How Spain citizenship works for DNV holders
Standard naturalisation requires ten years of legal residence: five on the DNV plus five on long-term residence is the most common path for nomad-visa holders. The Spanish residency clock counts almost any legal status, so DNV holders are never penalised for the route they took in.
The shortcut: Ibero-American nationals qualify after just two years of legal residence. This includes most of Latin America (Argentina, Mexico, Colombia, Chile, Peru, and 13 others), plus the Philippines, Equatorial Guinea, Andorra, and Portugal. It is the fastest path to EU citizenship for those passports, by a wide margin. Sephardic Jews historically had a separate accelerated route, but that programme closed to new applicants in 2019.
Two exams are mandatory: the DELE A2 Spanish language certificate, and the CCSE (Conocimientos Constitucionales y Socioculturales de España) cultural and constitutional exam. Both are run by the Instituto Cervantes.

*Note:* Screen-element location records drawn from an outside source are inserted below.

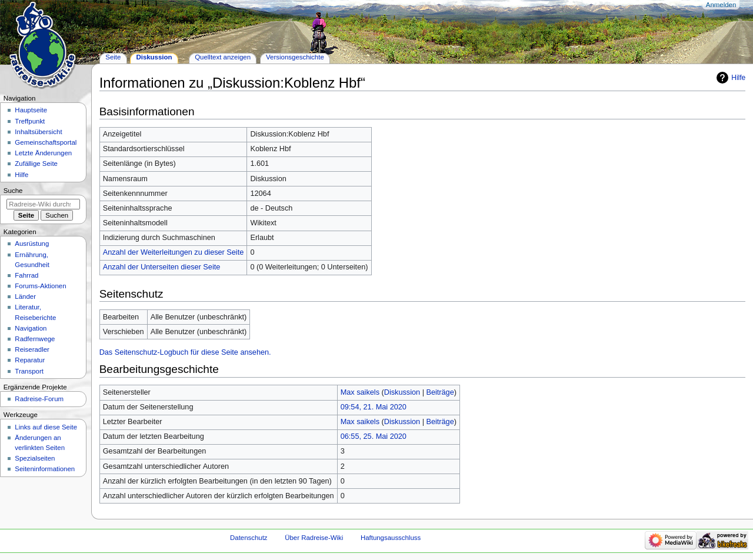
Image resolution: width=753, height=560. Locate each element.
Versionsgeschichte (295, 57)
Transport (29, 371)
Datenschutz (249, 538)
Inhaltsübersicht (38, 132)
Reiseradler (32, 349)
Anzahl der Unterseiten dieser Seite (162, 267)
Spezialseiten (35, 458)
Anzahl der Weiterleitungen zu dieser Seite (174, 252)
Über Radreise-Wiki (314, 538)
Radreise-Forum (39, 399)
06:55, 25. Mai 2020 (374, 436)
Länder (25, 296)
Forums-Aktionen (40, 286)
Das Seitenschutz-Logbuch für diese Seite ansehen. (185, 352)
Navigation (31, 328)
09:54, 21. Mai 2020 (374, 407)
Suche (13, 191)
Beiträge (439, 392)
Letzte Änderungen (43, 153)
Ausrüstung (32, 244)
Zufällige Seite (36, 164)
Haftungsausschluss (391, 538)
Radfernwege (35, 339)
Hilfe (738, 78)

Spain generally does not permit dual citizenship with non-Ibero-American countries, so American, British, Canadian, and most other applicants are formally required to renounce. Enforcement is largely nominal: Spain doesn't notify origin countries of the renunciation, and most applicants retain their original passport in practice. This is widely understood but legally unsettled, and worth discussing with an immigration lawyer before proceeding.